After years of fighting, the Senate has reached a compromise regarding the use of Russian rocket engines for U.S. military space launches. The agreement lifts the ban implemented in the 2015 National Defense Authorization Act until 2022, after which the Pentagon can no longer issue launch contracts to firms using Russian made rockets. “Firms,” in this case, effectively means the United Launch Alliance (ULA) which uses the Russian RD-180 in its Atlas V rocket. ULA is a joint venture of Lockheed Martin and Boeing formed in 2006 that had a monopoly on military launch contracts until SpaceX was authorized to launch military satellites in 2015. SpaceX was awarded its first military contract in 2016 for a GPS satellite launch.
This compromise is beneficial for a number of reasons. It provides a manageable timeline for the U.S. to eliminate its reliance on Russian technology to access space. This is critical in preventing diplomatic difficulties from jeopardizing the military’s ability to launch GPS and spy satellites. In addition, it allows ULA to compete with SpaceX in the short-term using its stock of RD-180s while giving it time to develop better, more cost-efficient rockets for the next phase of space innovation.

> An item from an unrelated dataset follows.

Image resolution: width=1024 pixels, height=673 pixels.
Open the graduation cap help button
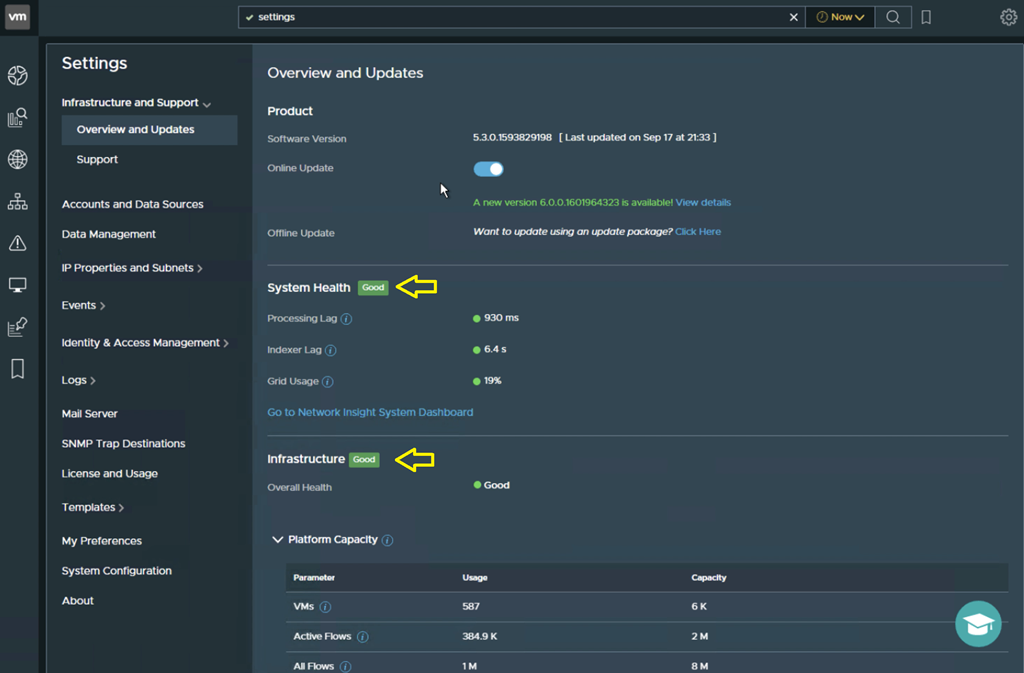tap(977, 624)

Competition is desperately needed in this space, no pun intended. The cost for each ULA launch is more than $350 million, whereas SpaceX promises launches for under $100 million. Under an agreement called the EELV Launch Capability contract, the U.S. pays ULA $800 million annually just to maintain its infrastructure. The deal was originally put in place to ensure the government’s sole source for military space launches stayed in business but has since been criticized after ULA failed to bid on its first competitive launch contract since its formation. After SpaceX was issued the contract by default, then vice president of ULA engineering Brett Tobey was recorded implying the Pentagon put great effort into manipulating the bidding process in their favor and was thus disappointed they dropped out. The Pentagon’s inspector general has since opened an investigation into whether the Defense Department has shown bias towards ULA in awarding launch contracts.
While ULA’s ability to compete with SpaceX has been brought into question by many, including ULA itself, the Senate compromise represents an opportunity to turn things around. ULA has enough RD-180s stockpiled to complete launches through 2019, which will help them compete with SpaceX as they develop American-made engines. They have already begun this process by partnering with Blue Origin in 2014 to produce a new engine called the BE-4, which is scheduled to be ready for military launch in 2019 when their RD-180 stock is depleted.

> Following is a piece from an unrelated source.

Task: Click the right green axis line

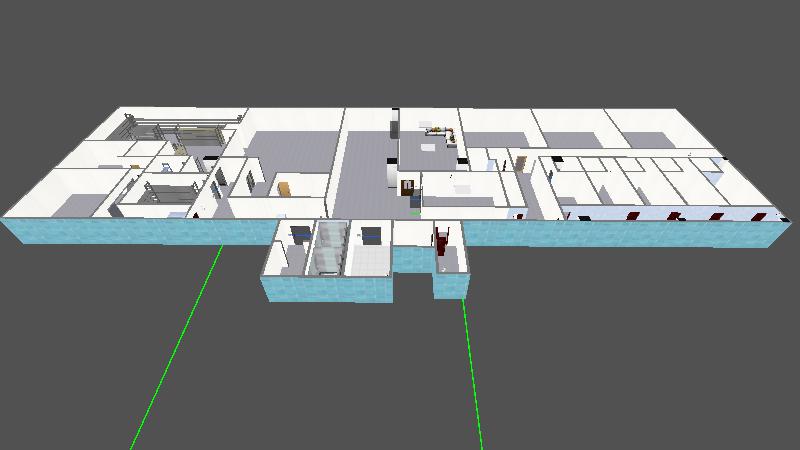Action: pyautogui.click(x=472, y=370)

That is not to say the road ahead will be easy for ULA. In addition to the Pentagon investigation, the Senate has begun putting pressure on the Air Force to reevaluate the EELV program that subsidizes ULA due the program’s ballooning costs. According to a 2016 Government Accountability Office report, new projected estimates of the program’s cost reach $70 billion, a 100 percent increase over the estimated costs from a year earlier. Although it is tough to determine how much of ULA’s higher costs are a result of their monopolistic “just trust us” relationship with the Department of Defense, losing out on the EELV subsidy could pose huge problems for it in the short-term.
Competition in this industry could result in huge savings for the U.S. government and an increased pace of innovation, which could in turn decrease costs even further than the initial savings offered by SpaceX. Hopefully, ULA can reconfigure itself to survive this new competitive environment. They have an incredible track record of launch successes, over 100 in 10 years, that has been essential to the U.S.’ space presence. With the U.S.’ commitment to eliminating its dependence on Russian engines and spurring innovation, the next few years could be the beginning of a new paradigm in space technology.